What the exercise asks :: In the blogger's introduction below, why does the writer say they learned something about guns? Explain in one to three sentences.

BEGIN Text block

I was born, grew up, and went to school in the Bronx, New York -- on the wrong side of the tracks. Got the chance to go to college, so instead of joining the NYPD (the obvious career choice at that time and place), I became an engineer. Spent some years designing things that go boom (or things that take things that go boom to their destinations...), principally for our military. Also took an interesting career turn and for some years was in charge of counter-terrorism for my agency...so I learned something about guns. And when to use them.

I am a believer, in God. Christian. My opinion of most denominations is that they seem to be more concerned with the collection plate and devising intricate rules as to who is in and who is out.

My politics are a mix of conservative and libertarian, as in live and let live. With one exception, I favor small government, maximum personal freedom, coupled with personal responsibility and accountability for one's actions. I also know that there are, and have always been, things that are true, and things that are not. Two problems: Being smart enough to know which is which, and having the guts to act on it. I make no claims...

The exception to small government? I favor a robust national defense, against enemies foreign, and domestic. Or, as Teddy Roosevelt should have said, "speak softly and carry a whole bunch of armored divisions."

This blog will focus on politics, culture, religion, national security. That's pretty much the same territory as the New York Times. Just that I will never label my opinions as "news."

END Text block
BEGIN Given information

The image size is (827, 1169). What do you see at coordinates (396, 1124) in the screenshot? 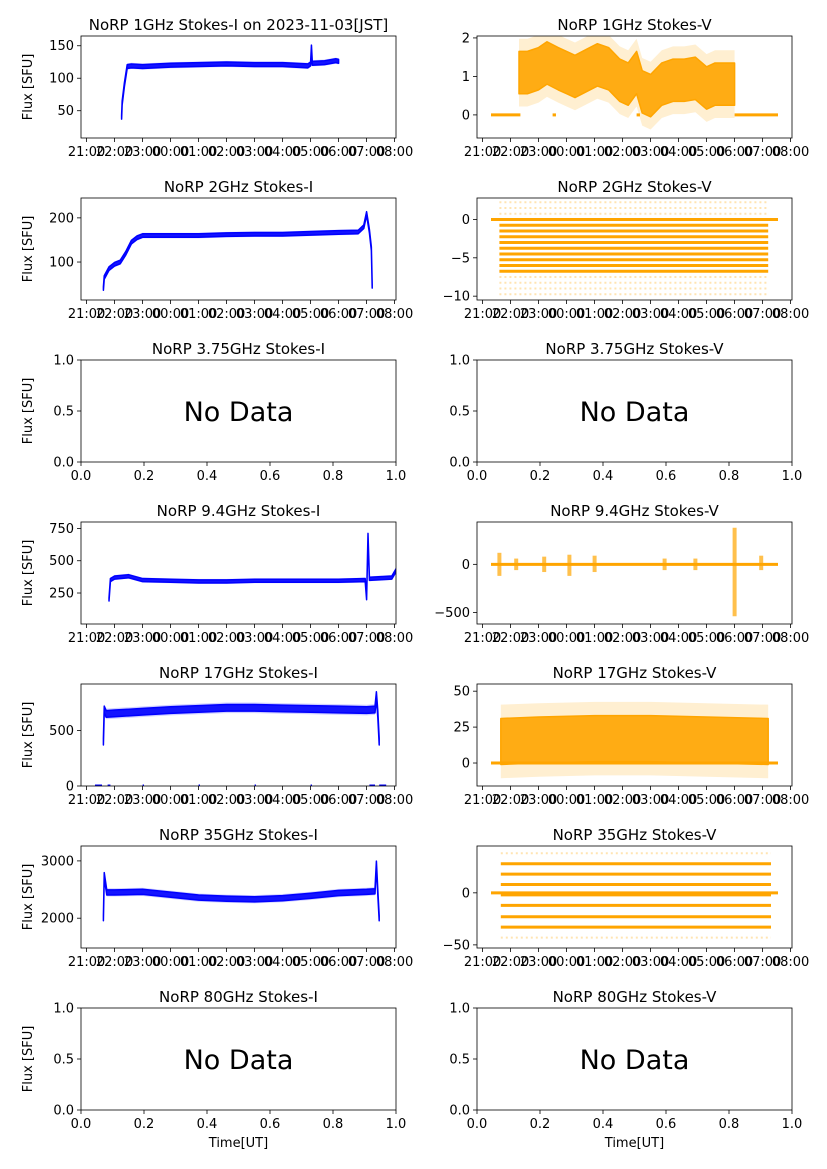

END Given information

Result for this exercise :: The writer spent some years in charge of counter-terrorism for their agency. That role is how they learned something about guns and when to use them.